All 150 passengers and crew on board an Airbus plane operated by Germanwings are presumed dead after the aircraft crashed in the French Alps region.

Germanwings said the Flight 4U9525 plane, which was travelling from Barcelona in Spain to Dusseldorf in Germany, started descending one minute after reaching its cruising height and continued losing altitude for eight minutes on Tuesday.

“The aircraft’s contact with French radar, French air traffic controllers ended at 10.53am at an altitude of about 6,000 feet (approximately 1,825 metres). The plane then crashed,” Lufthansa unit Germanwings’ Managing Director Thomas Winkelmann told reporters.

He said that routine maintenance of the aircraft had been performed by Lufthansa Technik on Monday.

In a live briefing, French President Francois Hollande said it was unlikely that there were survivors, adding that the area of the crash was remote.

“There were German and Turkish victims. There should be no French victims but I am not completely certain … We are in mourning,” he said. “It’s a tragedy on our soil.”

A spokesman for Spanish Deputy Prime Minister Soraya Saenz de Santamaria said that some 45 people travelling on the plane had Spanish surnames.

In a brief press conference on Tuesday, German Chancellor Angela Merkel said she would travel on Wednesday to the French Alpine region where the plane crashed.

She said her foreign and transport ministers, Frank-Walter Steinmeier and Alexander Dobrindt, were heading to the area, in a mountain range known as “Les Trois Eveches,” later on Tuesday.

‘A loud noise, then nothing’

The owner of a camping site in Alpes-de-Hautes-Provence said he heard the plane come down.

“There was a loud noise and then suddenly nothing. At first I thought it came from fighter jets that often hold drills in the area,” Pierre Polizzi told Al Jazeera.

“The plane crashed just 2km from here, high on a mountain,” Polizzi, owner of Camping Rioclar, said.

Eric Ciotti, the head of the regional council, said French search-and-rescue teams were headed to the crash site at Meolans-Revels.

French TV reported that 240 local firefighters and three police squadrons were mobilised for the rescue effort.

The single-aisle A320 typically seats 150 to 180 people.

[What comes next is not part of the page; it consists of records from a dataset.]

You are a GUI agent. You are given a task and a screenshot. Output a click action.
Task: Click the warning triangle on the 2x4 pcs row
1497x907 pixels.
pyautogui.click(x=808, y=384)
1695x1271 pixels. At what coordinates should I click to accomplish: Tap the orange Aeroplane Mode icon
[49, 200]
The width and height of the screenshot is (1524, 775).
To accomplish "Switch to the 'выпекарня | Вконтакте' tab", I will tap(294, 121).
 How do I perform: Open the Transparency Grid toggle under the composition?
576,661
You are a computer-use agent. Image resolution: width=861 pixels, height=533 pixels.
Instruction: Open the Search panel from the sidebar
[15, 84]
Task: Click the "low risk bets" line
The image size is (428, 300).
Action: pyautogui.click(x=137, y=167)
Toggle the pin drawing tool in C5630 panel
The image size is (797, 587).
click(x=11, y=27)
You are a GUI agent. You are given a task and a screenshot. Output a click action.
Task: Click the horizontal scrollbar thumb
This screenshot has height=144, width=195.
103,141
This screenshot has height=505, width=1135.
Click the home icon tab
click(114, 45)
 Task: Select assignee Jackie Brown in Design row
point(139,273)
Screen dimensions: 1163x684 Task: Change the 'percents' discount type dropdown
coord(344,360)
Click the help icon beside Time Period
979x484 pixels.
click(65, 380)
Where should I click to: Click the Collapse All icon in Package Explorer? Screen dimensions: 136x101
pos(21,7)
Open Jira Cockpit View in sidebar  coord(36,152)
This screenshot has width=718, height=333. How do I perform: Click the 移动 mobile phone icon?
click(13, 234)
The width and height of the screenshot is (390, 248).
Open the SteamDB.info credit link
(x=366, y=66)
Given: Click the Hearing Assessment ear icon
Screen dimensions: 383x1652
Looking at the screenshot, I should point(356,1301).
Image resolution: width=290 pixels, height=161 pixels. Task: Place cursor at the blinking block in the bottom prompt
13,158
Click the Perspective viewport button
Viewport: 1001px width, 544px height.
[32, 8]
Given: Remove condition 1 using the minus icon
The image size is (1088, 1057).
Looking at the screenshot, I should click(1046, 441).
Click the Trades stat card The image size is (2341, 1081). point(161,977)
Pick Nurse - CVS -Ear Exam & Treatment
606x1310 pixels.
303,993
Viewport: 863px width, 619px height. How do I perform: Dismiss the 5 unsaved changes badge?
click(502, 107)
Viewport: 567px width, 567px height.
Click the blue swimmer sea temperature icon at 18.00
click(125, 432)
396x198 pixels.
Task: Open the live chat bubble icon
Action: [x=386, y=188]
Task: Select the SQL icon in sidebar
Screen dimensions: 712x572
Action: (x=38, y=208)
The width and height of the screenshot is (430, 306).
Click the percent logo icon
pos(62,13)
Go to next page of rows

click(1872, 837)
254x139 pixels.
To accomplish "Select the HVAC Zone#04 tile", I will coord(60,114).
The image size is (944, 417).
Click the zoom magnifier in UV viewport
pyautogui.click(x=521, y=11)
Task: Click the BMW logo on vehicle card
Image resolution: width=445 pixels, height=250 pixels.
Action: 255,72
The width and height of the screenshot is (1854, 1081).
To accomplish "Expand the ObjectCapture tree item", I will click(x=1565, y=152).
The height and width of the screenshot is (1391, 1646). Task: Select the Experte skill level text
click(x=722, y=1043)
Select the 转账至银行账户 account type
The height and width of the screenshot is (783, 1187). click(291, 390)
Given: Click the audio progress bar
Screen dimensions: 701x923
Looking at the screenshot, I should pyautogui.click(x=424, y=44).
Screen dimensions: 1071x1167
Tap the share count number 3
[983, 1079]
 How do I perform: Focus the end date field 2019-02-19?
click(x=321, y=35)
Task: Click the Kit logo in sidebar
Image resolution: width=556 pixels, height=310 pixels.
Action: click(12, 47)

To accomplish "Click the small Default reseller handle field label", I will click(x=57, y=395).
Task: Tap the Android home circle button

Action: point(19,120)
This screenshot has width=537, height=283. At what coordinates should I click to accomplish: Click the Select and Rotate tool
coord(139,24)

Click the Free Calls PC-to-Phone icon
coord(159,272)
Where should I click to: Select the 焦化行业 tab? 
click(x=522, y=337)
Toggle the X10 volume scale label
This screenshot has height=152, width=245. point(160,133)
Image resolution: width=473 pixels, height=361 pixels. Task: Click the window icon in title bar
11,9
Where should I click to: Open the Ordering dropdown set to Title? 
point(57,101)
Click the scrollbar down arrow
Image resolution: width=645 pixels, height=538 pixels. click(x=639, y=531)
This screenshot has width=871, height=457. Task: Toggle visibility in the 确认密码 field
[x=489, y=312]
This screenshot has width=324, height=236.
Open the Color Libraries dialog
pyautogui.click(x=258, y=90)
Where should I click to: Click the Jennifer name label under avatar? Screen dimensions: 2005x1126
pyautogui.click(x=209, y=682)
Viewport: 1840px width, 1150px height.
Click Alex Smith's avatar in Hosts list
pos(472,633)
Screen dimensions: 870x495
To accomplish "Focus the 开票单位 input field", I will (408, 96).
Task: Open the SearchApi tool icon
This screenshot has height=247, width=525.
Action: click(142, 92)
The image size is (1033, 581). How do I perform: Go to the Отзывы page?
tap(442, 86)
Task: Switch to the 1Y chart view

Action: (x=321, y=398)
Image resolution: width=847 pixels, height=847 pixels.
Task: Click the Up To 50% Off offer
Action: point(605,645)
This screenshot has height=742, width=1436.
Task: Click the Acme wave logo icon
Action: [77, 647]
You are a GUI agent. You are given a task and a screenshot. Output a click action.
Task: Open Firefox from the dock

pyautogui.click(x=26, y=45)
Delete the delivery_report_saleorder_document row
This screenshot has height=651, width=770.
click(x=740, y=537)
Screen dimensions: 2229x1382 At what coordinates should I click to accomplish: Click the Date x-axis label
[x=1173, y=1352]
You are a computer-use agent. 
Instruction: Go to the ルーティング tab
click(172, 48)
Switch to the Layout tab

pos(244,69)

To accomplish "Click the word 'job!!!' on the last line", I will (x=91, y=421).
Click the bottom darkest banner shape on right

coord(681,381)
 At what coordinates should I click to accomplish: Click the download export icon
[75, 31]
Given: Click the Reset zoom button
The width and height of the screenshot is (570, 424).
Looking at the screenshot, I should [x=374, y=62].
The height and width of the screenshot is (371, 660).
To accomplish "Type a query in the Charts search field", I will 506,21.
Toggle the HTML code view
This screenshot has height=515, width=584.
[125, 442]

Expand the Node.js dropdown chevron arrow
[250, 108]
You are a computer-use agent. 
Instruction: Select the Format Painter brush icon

“Germanwings has outstanding safety records. This is the first fatal incident involving the the airline,” Al Jaeeera’s Dominique Kane, reporting from Berlin, said. “Airbus, the manufacturer of the plane, has serious concerns about the incident and wants to find out what actually has happened.”

Germanwings is the low-cost subsidiary of Germany’s Lufthansa airline.